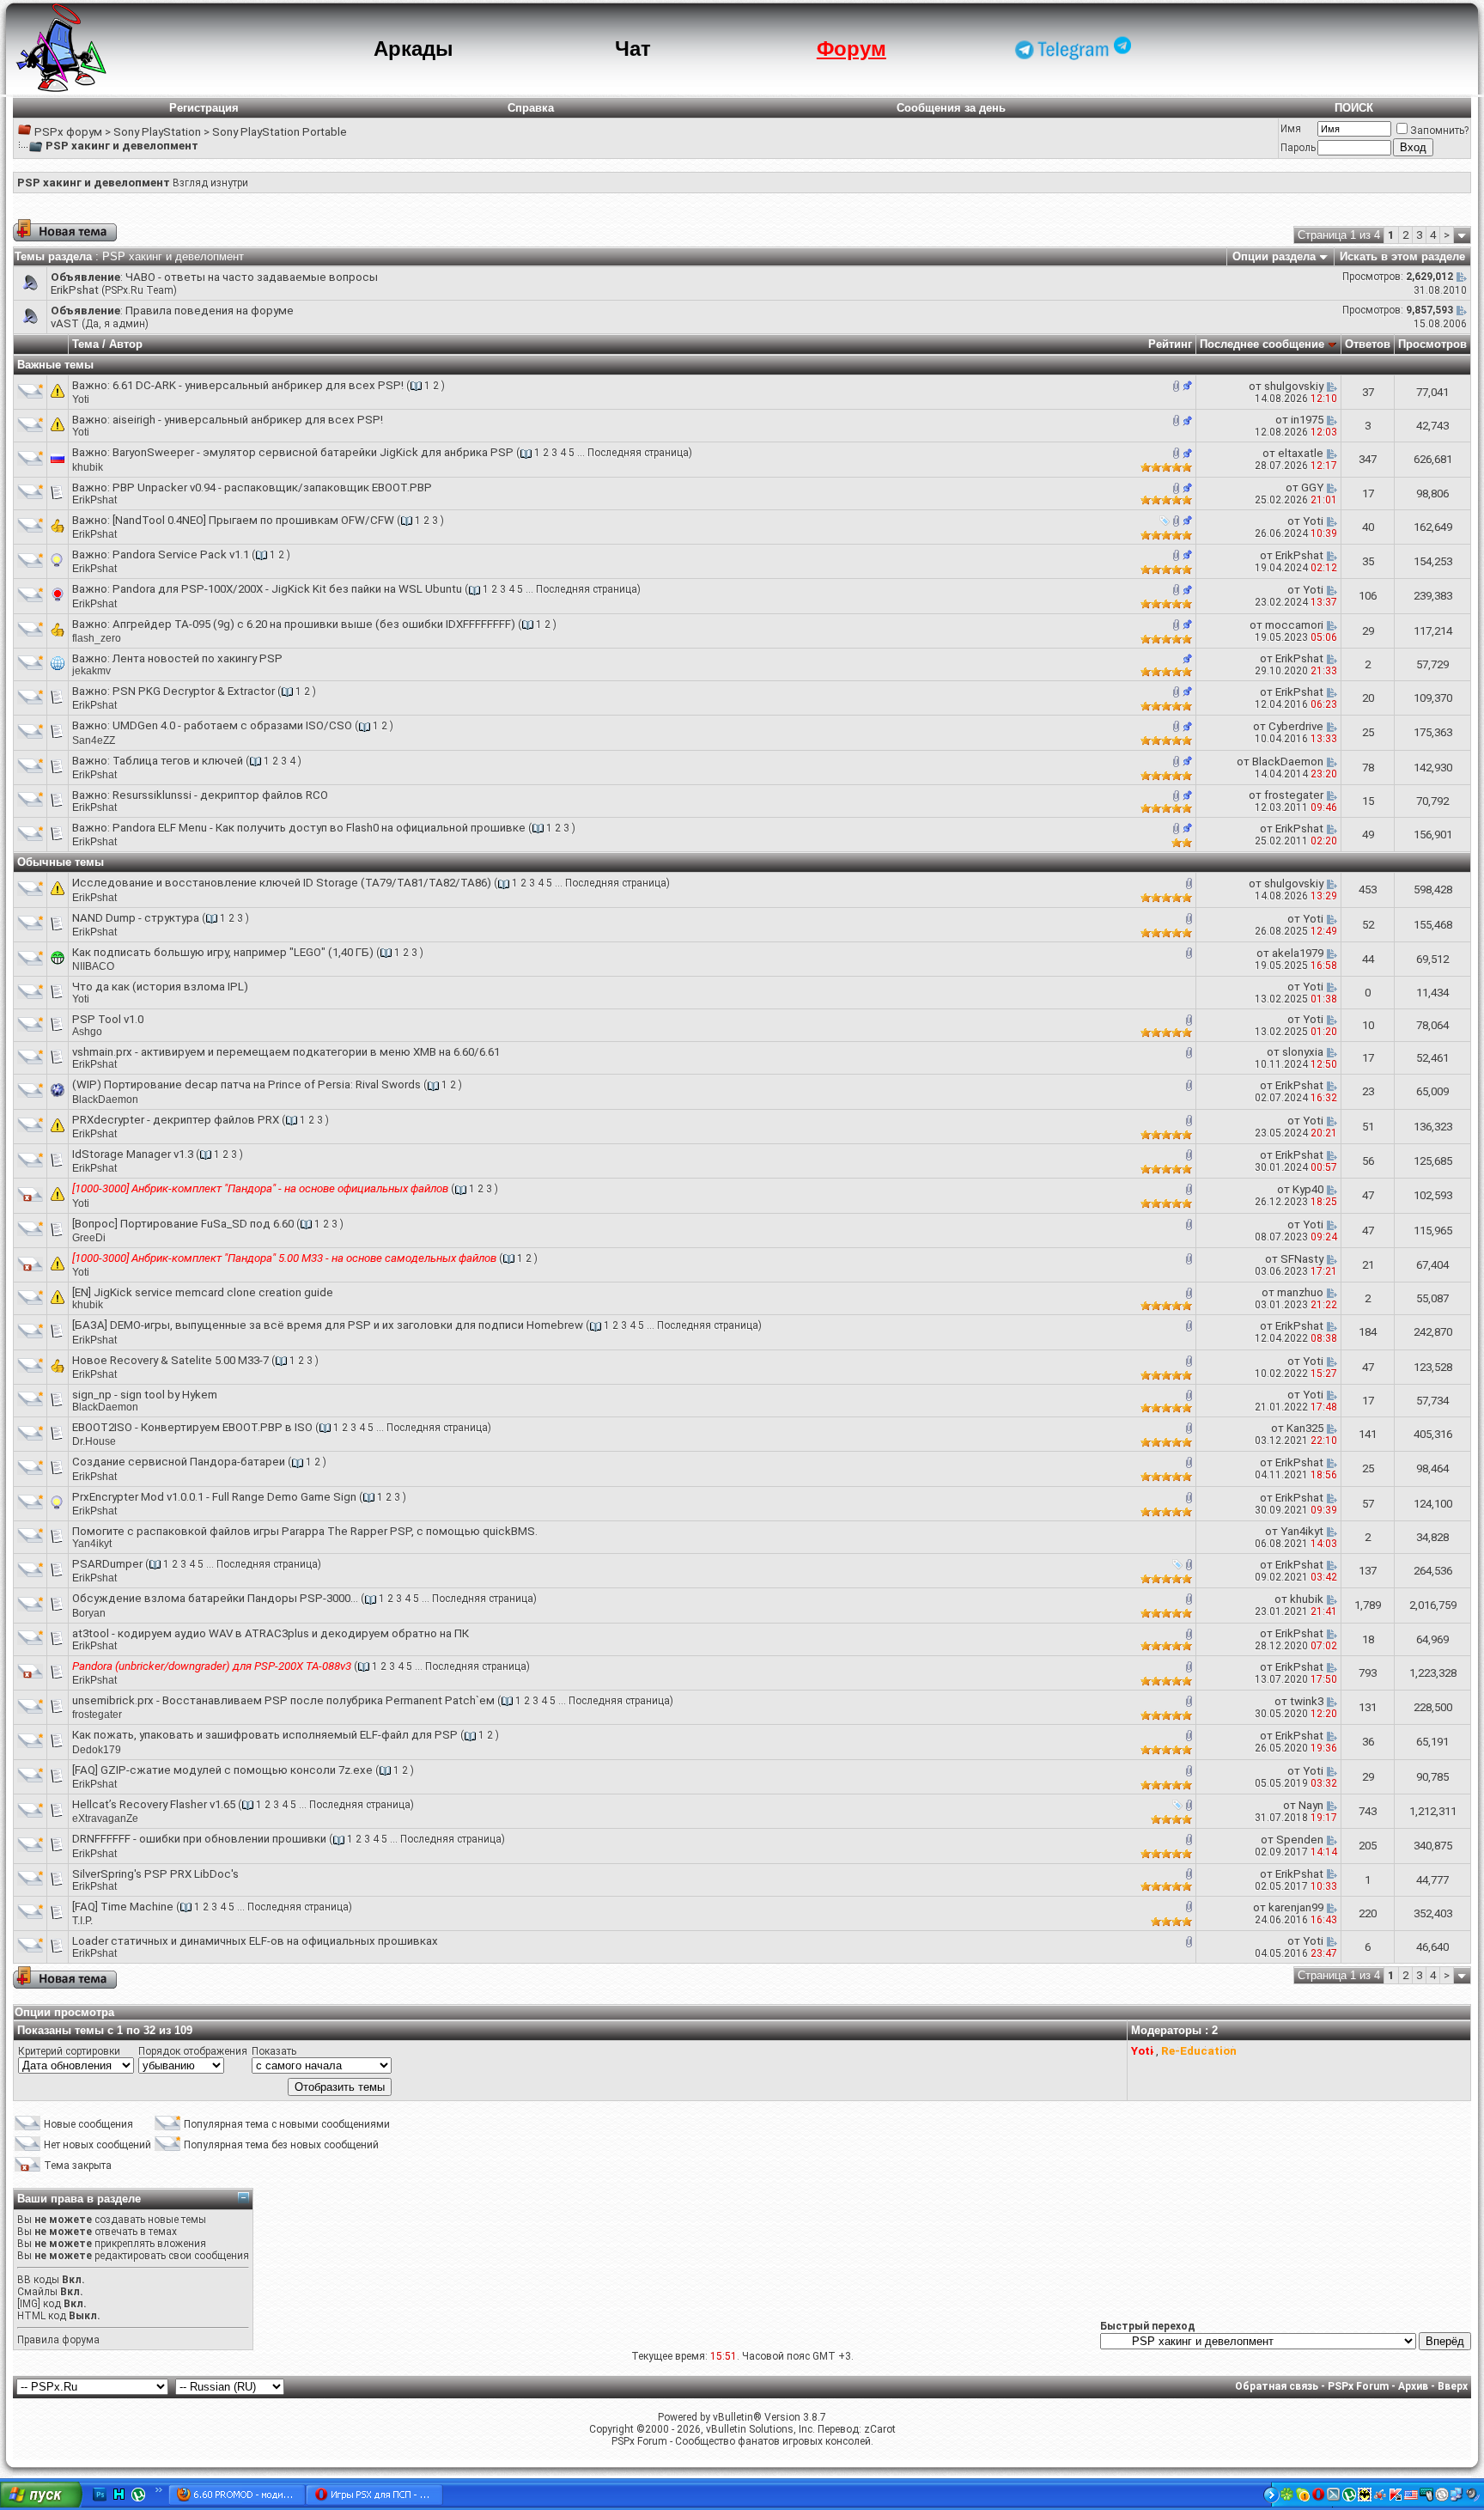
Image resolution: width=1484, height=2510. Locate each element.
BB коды (38, 2280)
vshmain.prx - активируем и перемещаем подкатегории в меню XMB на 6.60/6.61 (286, 1051)
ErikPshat (75, 289)
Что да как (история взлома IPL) (160, 986)
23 (1368, 1091)
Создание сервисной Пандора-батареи (178, 1461)
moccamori (1294, 624)
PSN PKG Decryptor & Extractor (194, 691)
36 (1368, 1741)
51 (1368, 1126)
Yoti (80, 399)
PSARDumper (107, 1563)
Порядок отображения (192, 2051)
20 (1368, 697)
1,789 (1367, 1605)
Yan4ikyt (92, 1544)
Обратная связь (1276, 2386)
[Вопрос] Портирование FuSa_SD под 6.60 (183, 1223)
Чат (633, 48)
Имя (1290, 129)
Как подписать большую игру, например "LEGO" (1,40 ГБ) (223, 952)
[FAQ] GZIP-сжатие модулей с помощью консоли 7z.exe (222, 1770)
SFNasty (1301, 1258)
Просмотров (1432, 344)
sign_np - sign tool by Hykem (144, 1394)
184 (1368, 1331)
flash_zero (96, 638)
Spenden (1299, 1839)
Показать (274, 2051)
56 (1368, 1160)
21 (1368, 1264)
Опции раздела (1274, 256)
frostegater (1293, 795)
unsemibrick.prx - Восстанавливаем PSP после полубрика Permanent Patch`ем (283, 1700)
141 (1368, 1434)
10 (1368, 1025)
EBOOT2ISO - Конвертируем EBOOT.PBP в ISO (192, 1427)
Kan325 (1304, 1428)
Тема (85, 344)
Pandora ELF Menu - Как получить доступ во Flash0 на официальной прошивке (319, 827)
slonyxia (1302, 1051)
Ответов (1367, 344)
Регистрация (204, 107)
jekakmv (91, 671)
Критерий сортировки (69, 2051)
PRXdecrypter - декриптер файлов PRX (175, 1119)
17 (1368, 493)
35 (1368, 561)
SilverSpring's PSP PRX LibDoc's (155, 1873)
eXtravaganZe (105, 1818)
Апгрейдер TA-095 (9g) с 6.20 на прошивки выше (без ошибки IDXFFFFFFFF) (314, 624)
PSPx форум (68, 131)
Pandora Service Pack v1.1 (181, 554)
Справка (531, 107)
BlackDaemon (1287, 761)
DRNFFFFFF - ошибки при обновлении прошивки (199, 1838)
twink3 (1306, 1701)
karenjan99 (1295, 1907)
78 (1368, 767)
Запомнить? (1439, 131)
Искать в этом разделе (1402, 256)
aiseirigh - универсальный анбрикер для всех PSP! (248, 419)
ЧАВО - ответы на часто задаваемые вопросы (251, 277)
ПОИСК (1354, 107)
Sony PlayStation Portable (279, 131)
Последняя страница (638, 453)
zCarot (880, 2429)
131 (1368, 1707)
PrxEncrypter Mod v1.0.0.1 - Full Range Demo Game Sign (214, 1496)
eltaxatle (1300, 453)
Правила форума (58, 2340)
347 (1368, 459)
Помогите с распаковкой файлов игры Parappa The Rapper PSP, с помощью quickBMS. (305, 1531)
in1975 (1307, 419)
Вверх (1453, 2386)
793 (1368, 1672)
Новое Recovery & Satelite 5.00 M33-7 (170, 1360)
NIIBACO (93, 966)
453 (1368, 889)
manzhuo (1300, 1292)
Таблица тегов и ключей (178, 760)
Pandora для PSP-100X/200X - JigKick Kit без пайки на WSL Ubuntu (287, 588)
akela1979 (1297, 953)
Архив (1413, 2386)
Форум (851, 48)
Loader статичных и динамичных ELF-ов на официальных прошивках (255, 1940)
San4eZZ (93, 740)
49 (1368, 834)
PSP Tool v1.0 (107, 1019)
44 (1368, 959)
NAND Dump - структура (135, 917)
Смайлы (37, 2292)
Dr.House (94, 1441)
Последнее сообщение (1262, 344)
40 (1368, 527)
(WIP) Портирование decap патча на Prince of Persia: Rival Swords (246, 1084)
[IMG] (28, 2304)
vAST (65, 323)
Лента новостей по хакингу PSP (198, 658)
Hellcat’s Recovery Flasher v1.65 (153, 1804)
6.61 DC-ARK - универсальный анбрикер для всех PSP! (258, 385)
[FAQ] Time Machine (122, 1906)
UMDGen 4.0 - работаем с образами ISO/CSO (232, 725)
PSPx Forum (1358, 2386)
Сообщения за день (951, 107)
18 (1368, 1639)
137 (1368, 1570)
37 (1368, 392)
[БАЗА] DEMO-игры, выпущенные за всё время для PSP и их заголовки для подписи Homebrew (327, 1325)
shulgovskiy (1293, 386)
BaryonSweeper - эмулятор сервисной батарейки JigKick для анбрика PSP (313, 452)
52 (1368, 924)
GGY (1312, 487)
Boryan (89, 1613)
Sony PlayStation (157, 131)
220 (1368, 1913)
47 (1368, 1195)
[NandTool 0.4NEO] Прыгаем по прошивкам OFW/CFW (253, 520)
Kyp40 (1307, 1189)
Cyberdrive (1295, 726)
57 (1368, 1503)
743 (1368, 1811)
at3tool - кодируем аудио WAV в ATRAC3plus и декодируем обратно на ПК (270, 1633)
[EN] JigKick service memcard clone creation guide (202, 1292)
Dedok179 (96, 1750)
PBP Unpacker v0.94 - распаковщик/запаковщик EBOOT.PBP (272, 487)
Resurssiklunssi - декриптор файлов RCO (220, 795)
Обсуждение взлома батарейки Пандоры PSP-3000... (215, 1598)
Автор (126, 344)
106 (1368, 595)
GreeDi (89, 1238)
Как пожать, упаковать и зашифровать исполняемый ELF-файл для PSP (265, 1734)
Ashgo (87, 1032)
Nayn (1310, 1805)
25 (1368, 732)
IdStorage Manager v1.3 (132, 1154)
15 (1368, 801)
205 (1368, 1845)
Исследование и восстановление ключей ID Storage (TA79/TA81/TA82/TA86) (281, 882)
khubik (87, 467)
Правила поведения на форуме (209, 310)
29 (1368, 630)
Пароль (1298, 148)
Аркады (413, 48)
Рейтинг (1170, 344)
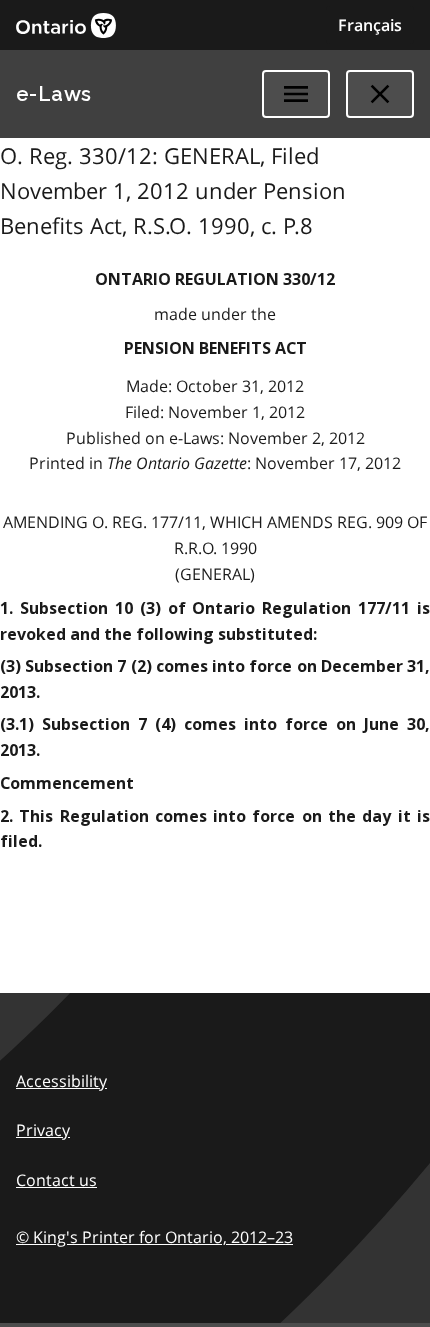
#####
* _YOUR TASK_:
Going back to the entries above, set down exactly the lines that begin at the one with "20 (1368, 697)" and end at the one with "Spenden (1299, 1839)", both included, and nothing else.

* _OUTPUT BELOW_:
20 (1368, 697)
1,789 (1367, 1605)
Yan4ikyt (92, 1544)
Обратная связь (1276, 2386)
[Вопрос] Портирование FuSa_SD под 6.60 (183, 1223)
Чат (633, 48)
Имя (1290, 129)
Как подписать большую игру, например "LEGO" (1,40 ГБ) (223, 952)
[FAQ] GZIP-сжатие модулей с помощью консоли 7z.exe (222, 1770)
SFNasty (1301, 1258)
Просмотров (1432, 344)
sign_np - sign tool by Hykem (144, 1394)
184 (1368, 1331)
flash_zero (96, 638)
Spenden (1299, 1839)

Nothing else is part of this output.